> [ENTRIES SUPPLIED]
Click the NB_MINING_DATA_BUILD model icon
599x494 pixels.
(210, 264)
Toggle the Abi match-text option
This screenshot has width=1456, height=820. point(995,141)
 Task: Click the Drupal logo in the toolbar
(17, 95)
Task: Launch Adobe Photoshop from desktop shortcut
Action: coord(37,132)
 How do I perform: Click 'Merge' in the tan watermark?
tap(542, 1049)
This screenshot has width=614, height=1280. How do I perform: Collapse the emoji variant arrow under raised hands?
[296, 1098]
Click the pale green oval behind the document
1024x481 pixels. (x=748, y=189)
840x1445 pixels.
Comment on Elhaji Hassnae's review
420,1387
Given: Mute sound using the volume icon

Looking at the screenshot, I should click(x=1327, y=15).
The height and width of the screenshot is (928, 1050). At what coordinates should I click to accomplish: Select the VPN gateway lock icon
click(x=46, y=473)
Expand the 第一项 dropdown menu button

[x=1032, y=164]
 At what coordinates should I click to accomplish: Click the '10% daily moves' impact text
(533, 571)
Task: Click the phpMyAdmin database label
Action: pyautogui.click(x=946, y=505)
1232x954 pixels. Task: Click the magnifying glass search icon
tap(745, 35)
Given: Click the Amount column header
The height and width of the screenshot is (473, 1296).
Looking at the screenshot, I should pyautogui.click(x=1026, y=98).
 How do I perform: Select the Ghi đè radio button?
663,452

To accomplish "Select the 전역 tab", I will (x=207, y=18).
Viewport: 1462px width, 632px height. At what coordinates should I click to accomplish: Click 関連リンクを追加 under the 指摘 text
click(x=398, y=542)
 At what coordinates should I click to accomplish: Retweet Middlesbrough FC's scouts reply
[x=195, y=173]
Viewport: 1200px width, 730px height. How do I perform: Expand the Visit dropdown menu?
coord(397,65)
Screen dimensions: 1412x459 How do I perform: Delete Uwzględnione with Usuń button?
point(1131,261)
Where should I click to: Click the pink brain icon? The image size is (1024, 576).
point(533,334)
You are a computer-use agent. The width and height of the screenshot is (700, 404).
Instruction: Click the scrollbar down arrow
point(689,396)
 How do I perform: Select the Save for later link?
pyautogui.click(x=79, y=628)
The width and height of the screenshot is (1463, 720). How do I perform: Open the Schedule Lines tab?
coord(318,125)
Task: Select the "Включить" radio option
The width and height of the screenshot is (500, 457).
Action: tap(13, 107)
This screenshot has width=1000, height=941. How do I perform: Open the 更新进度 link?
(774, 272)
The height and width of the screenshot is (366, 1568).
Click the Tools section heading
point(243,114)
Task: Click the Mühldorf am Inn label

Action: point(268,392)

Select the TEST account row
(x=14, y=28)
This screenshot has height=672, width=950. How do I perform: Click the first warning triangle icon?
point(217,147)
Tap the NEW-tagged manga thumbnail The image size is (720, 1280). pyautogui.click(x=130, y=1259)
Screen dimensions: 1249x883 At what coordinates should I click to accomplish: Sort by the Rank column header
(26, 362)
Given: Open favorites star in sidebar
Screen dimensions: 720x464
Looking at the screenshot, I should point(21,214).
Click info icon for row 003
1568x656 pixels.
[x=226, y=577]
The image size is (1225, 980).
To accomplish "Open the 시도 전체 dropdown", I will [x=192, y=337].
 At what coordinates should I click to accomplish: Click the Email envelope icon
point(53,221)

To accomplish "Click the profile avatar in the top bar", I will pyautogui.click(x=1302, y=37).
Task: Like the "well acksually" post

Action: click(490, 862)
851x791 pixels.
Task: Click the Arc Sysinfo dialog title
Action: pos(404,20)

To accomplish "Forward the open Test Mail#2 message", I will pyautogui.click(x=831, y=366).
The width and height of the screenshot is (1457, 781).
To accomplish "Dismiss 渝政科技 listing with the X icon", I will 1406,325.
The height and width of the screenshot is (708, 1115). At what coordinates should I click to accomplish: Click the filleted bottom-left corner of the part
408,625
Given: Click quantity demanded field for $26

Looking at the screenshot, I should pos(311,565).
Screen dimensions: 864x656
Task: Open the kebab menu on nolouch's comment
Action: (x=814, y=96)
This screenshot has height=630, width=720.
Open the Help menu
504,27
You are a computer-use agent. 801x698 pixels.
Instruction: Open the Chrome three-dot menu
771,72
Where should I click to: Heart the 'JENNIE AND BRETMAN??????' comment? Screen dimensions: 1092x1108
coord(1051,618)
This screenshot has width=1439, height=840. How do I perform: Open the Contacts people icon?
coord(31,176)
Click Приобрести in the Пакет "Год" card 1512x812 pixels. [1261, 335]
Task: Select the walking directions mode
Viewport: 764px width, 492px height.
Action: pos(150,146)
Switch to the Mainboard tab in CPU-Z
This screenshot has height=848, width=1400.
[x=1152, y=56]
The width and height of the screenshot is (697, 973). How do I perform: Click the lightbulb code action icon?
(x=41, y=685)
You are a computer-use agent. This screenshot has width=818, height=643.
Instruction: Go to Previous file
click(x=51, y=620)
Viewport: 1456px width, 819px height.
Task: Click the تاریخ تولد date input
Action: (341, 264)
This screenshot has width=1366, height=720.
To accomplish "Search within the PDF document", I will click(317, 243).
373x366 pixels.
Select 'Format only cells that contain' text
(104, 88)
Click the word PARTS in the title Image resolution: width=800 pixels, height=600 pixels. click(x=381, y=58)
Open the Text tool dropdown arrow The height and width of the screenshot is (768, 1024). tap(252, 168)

> [AIM OF THE EXERCISE]
Collect the complete line wherever the string "agent" appears in the records.

> [OUTPUT FOR THIS TASK]
You are a computer-use agent. The width and height of the screenshot is (700, 404).
You are a computer-use agent. 801x698 pixels.
You are a computer-use agent. This screenshot has width=818, height=643.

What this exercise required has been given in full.